(Supplied data Opens)
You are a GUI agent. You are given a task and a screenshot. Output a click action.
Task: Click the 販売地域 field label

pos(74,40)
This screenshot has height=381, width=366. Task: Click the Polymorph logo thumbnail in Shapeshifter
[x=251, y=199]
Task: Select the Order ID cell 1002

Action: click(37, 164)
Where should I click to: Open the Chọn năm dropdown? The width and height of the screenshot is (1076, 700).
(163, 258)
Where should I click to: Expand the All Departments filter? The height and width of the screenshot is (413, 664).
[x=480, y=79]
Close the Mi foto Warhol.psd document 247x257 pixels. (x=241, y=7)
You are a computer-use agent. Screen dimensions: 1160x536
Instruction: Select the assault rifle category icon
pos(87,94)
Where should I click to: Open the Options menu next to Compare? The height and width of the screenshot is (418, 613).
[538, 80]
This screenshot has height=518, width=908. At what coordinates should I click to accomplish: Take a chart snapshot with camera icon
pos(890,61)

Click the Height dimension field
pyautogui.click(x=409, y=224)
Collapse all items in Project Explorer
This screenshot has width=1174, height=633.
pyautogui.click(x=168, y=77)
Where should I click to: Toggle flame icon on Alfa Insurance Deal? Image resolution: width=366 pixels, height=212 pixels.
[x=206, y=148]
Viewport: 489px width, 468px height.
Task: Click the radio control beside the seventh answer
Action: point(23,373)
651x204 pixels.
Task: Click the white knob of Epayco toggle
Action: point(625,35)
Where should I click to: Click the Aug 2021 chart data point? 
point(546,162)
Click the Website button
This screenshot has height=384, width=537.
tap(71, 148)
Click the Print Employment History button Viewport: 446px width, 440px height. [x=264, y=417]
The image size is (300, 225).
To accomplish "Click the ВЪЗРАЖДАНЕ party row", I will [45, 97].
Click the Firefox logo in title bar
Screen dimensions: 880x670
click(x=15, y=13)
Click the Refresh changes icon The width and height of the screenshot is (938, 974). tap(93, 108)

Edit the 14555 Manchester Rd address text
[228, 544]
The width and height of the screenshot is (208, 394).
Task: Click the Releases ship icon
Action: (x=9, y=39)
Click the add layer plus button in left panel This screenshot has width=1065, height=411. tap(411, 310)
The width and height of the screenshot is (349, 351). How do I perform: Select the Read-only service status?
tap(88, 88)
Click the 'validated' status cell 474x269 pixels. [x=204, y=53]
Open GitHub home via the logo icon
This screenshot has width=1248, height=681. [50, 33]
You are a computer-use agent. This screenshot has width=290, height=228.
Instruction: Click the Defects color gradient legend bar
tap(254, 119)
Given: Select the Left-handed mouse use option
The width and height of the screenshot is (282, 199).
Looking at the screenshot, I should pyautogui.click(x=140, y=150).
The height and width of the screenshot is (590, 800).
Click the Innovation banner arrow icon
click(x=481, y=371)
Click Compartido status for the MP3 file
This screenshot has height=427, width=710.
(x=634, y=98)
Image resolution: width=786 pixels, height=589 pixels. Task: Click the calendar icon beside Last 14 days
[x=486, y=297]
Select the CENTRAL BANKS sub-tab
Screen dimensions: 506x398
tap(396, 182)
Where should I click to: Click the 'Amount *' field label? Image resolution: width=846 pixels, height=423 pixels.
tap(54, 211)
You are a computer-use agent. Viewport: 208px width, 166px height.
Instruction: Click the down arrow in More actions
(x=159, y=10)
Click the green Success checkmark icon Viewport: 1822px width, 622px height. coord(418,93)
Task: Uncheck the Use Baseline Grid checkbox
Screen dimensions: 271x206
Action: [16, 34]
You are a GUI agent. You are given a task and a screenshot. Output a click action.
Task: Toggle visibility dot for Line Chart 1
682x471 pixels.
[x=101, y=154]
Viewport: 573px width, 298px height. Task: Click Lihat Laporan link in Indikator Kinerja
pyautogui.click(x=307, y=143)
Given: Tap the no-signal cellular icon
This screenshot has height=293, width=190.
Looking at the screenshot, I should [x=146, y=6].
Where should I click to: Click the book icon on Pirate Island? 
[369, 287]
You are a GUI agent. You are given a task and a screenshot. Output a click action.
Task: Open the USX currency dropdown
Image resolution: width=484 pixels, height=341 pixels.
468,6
(Supplied data Closes)
● **Aim of the exercise**: Pick out the lines above that hold the string "computer" and show them.

● **Response**:
You are a computer-use agent. Screen dimensions: 1160x536
You are a computer-use agent. This screenshot has width=290, height=228.
You are a computer-use agent. Viewport: 208px width, 166px height.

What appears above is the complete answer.